The biggest takeaway, though, is that each of them seems to be relishing the opportunity to beat the other one.

In the show’s opening scene, Woods — who’s a -210 betting favorite — answers a question about competing for $9 million while the look plastered across his face can only be described as “bemused.” Even if he isn’t all-in on the match itself, he played the role of interested party perfectly.

Standing on a par-3 at Medalist, he explains that the tee shot would be a perfect spot for a closest-to-the-pin challenge. (“We always call it KP,” he says, despite “closest” clearly beginning with a c. “I don’t know why.”) When he misses on the fringe, he admits that Mickelson would’ve taken that bet just by hitting the green.
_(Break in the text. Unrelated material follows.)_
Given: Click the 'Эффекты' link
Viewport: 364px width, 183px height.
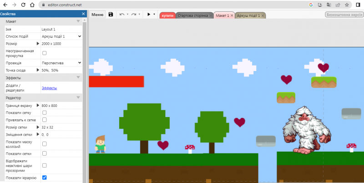Looking at the screenshot, I should 49,88.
From there, he surmises they’d “probably play a do/don’t” on whether Woods could make his next shot from the fringe. “He’d probably give 3-to-1 odds on whether I make it for a hundy.”

The pattern continues, with Woods suggesting the next hole’s tee shot could become a long-drive competition. “He’s 48, I’m 42,” he says. “I can get him on the next hole.”

It’s all the usual stuff golf buddies often bet against each other, just with a slightly higher price tag attached. Tiger shows zero animosity toward Phil, but his eyes aren’t exactly lighting up like he’s talking about playing the final round of the Masters with a five-stroke lead.

Even so, he says all the right things about wanting to win.

“If you’re giving the needle, you’ve got to be able to take it,” Woods explains. “And we both give it all the time.”

Mickelson’s journey to Shadow Creek on the show begins on his plane, where he instantly goes into classic Phil mode.

“I want to go to Vegas, where we have a different altitude than San Diego,” he says. “I want to see how far every iron is flying. It goes a little bit longer in Vegas than it does in San Diego. I want to get every number, every yardage with the irons dialed in and set. I want to see the greens, I want to see the tee boxes, I want to see the shots that I’m going to be hitting off the tee boxes. I’ll probably be hitting multiple tee shots. Prep time for this tournament should allow me to play my absolute best golf in this one match.”

There’s a specific dichotomy between the speech of Mickelson and Woods, who never claimed to be prepping to play his “absolute best golf” in this match. And it’s an interesting wrinkle considering Mickelson is a +175 underdog.

Like Tiger, though, Phil is already thinking about those wagering “challenges.”

“This is a good hole where I’m going to try and bait Tiger into taking a challenge here for closest to the pin,” Mickelson says at one par-3, “because it’s a short iron and it kind of goes right into my strength. … It’s a shot that I’m going to hit close. This is a good chance for me to pick up a little extra side cash.”

Right on cue, he knocks the tee shot tight.

Speaking of bets, Mickelson certainly wasn’t bashful about his predicted result for next week.

“I’ll beat him probably 2 and 1,” he says. “On the par-3 [17th hole] down the hill, over water, I’ll probably make a 2 to win 2 and 1. It’ll be close, though.”

Woods likes the match ending there, too — with a different result, of course.

“I’m envisioning it being over by the time we tee off the 18th,” he states. “He’ll be closed out. That’s how I envision it, that’s what I’ll be prepping for.”